U.S. policies are hindering efforts by intelligence agencies to prevent attacks by the Islamic State in Western countries, current and former U.S. officials say, raising concerns in the wake of the Paris attacks and the expiration of a key surveillance tool.
The National Security Agency officially ended its mass collection of metadata from U.S. phone calls on Sunday. Metadata consists of the dates, times, duration, and other information about the calls, but not their content. The program was first publicly disclosed by the former NSA contractor Edward Snowden.
The USA Freedom Act, passed by lawmakers in June to prohibit the NSA’s metadata collection, now requires the agency to obtain a court order before it can view the phone records of terrorist suspects.
While lawmakers who supported the act cited concerns about the privacy of Americans, current and former U.S. officials say the elimination of surveillance programs could undermine security and make it more difficult to track Islamic State (also known as ISIS or ISIL) terrorists.
Michael Allen, a former staff director for the House Permanent Select Committee on Intelligence, said on Monday that the cancellation of the NSA metadata program makes U.S. intelligence agencies "less flexible and less agile." Phone companies will still retain the metadata but have to complete multiple steps to gather all the information for an NSA query, he said, slowing the intelligence collection process.
"This is very important for us to be able to get speed and time is of the essence," he told MSNBC’s Andrea Mitchell. "When we have extra hurdles added to the process, I think that disadvantages us, especially with the rise of ISIS."
He added that after the Paris attacks, the NSA was likely "dying to get [attackers’ cell phone] information to run it against whatever we had, including this phone records database that we have been talking about."
President Obama has also taken actions to weaken U.S. surveillance of terrorism suspects, critics say.
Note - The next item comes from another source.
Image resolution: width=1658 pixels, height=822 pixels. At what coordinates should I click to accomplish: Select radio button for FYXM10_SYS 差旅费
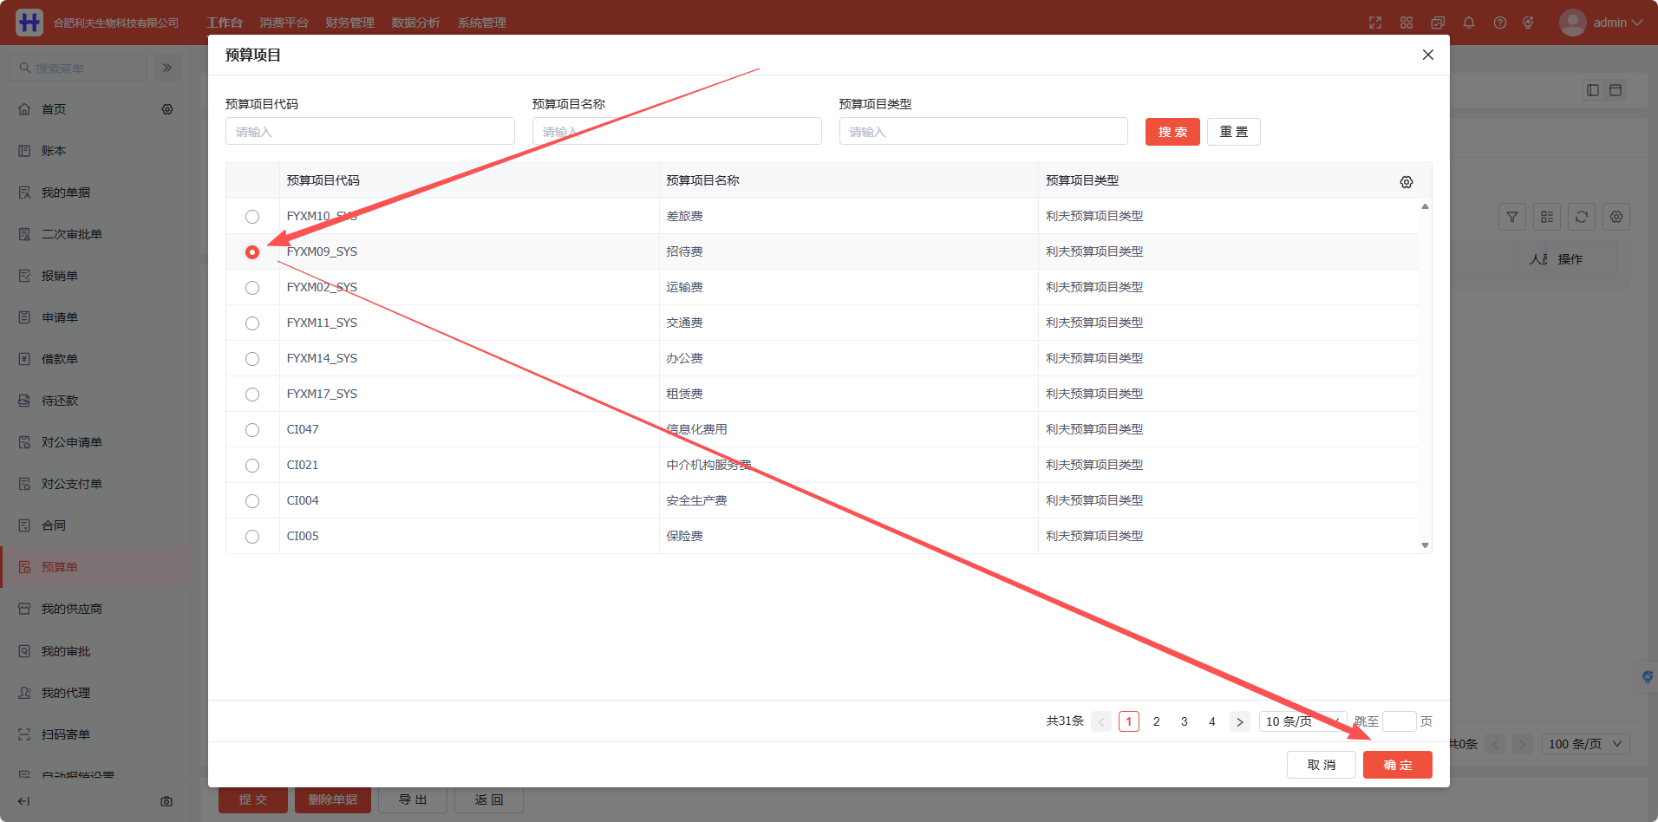[252, 217]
Last January after the Snowden disclosures, the president signed Presidential Policy Directive 28, which declared that "all persons should be treated with dignity and respect, regardless of their nationality or wherever they might reside, and that all persons have legitimate privacy interests in the handling of their personal information."
David Shedd, former director of the Defense Intelligence Agency, wrote in the Wall Street Journal on Monday that Obama’s directive "gives foreign targets of signals intelligence-gathering privacy and civil-liberties rights that largely mirror the constitutional rights of U.S. citizens." The policy also "imposes on the intelligence community layer upon layer of process-reporting requirements that slow information collection to the point of outright discouraging it," he said.
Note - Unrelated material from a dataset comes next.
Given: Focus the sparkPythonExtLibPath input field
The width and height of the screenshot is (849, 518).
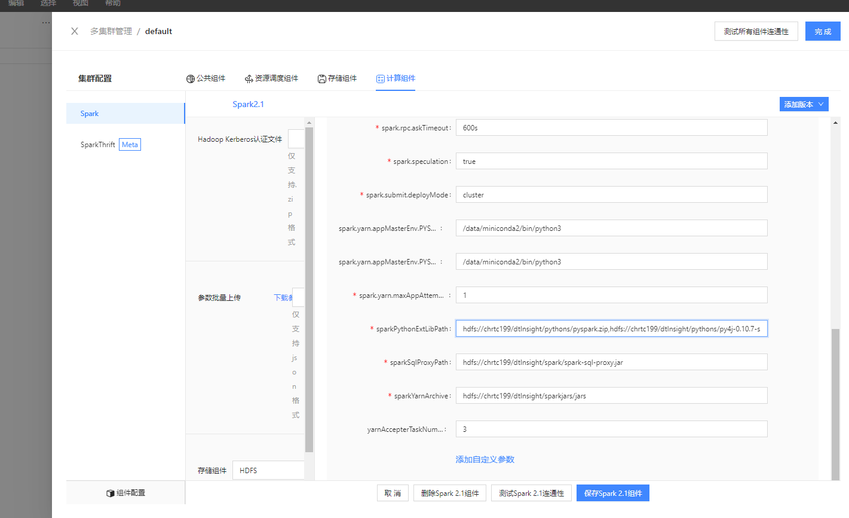Looking at the screenshot, I should tap(611, 328).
Additionally, Shedd said intelligence analysts will likely avoid collection opportunities that do not appear to meet the presidential directive’s narrow guidelines.
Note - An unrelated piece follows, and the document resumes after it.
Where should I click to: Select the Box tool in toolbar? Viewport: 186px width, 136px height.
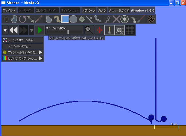click(65, 19)
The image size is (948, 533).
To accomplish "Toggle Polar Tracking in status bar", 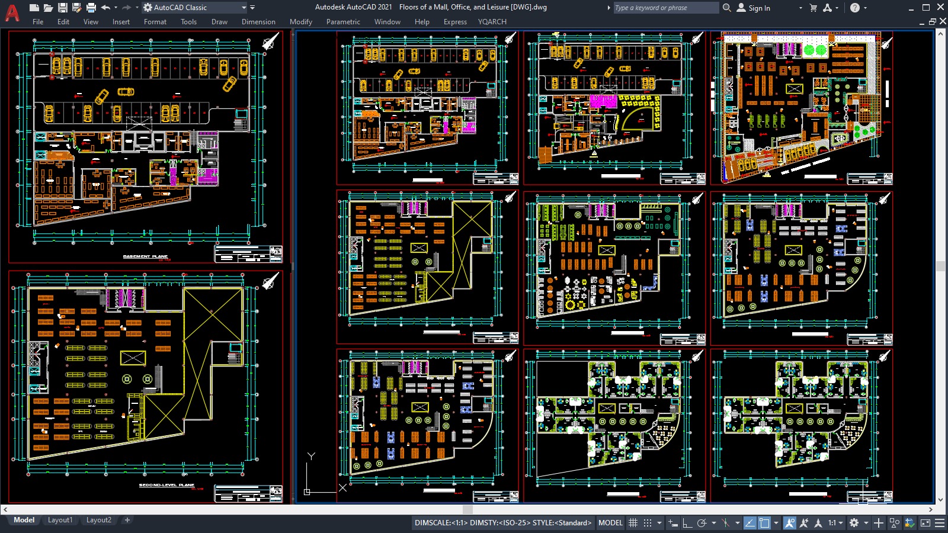I will coord(702,523).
"In effect, American intelligence professionals are now operating with one hand tied behind their backs," he said.
Islamic State militants, including those who planned the Paris attacks, are increasingly using encrypted communications to conduct operations, a tactic that presents additional difficulties for Western intelligence agencies. John Brennan, the director of the CIA, said earlier this month that terrorist groups such as the Islamic State "have gone to school on what it is that they need to do in order to keep their activities concealed from the authorities."
"There are a lot of technological capabilities that are available right now that make it exceptionally difficult, both technically as well as legally, for intelligence and security services to have the insight they need to uncover it," he said at the Center for Strategic and International Studies.
Brennan also said the Paris attacks should be a "wake-up call" and appeared to criticize U.S. policies enacted after Snowden’s disclosures of intelligence programs.
"In the past several years because of a number of unauthorized disclosures and a lot of handwringing over the government’s role in the effort to try to uncover these terrorists, there have been some policy and legal and other actions that are taken that make our ability collectively internationally to find these terrorists much more challenging," he said.
The NSA surveillance debate has also become a flashpoint in the U.S. presidential primaries.
Sen. Marco Rubio (R., Fla.), a presidential candidate who has said that "what happened in Paris could happen in a major American city at any moment," recently denounced Sen. Ted Cruz (R., Texas), a fellow candidate for the Republican presidential nomination, for voting in favor of the USA Freedom Act.
"At least two of my colleagues in the Senate aspiring to the presidency, Senator Cruz in particular, have voted to weaken the U.S. intelligence programs just in the last month and a half," Rubio said earlier this month at a Wall Street Journal forum. "And the weakening of our intelligence gathering capabilities leaves America vulnerable."
Cruz has defended his vote to end NSA metadata collection, telling the radio show host Hugh Hewitt in July that it is "entirely possible to protect our national security and at the same time respect the Fourth Amendment rights of law-abiding citizens."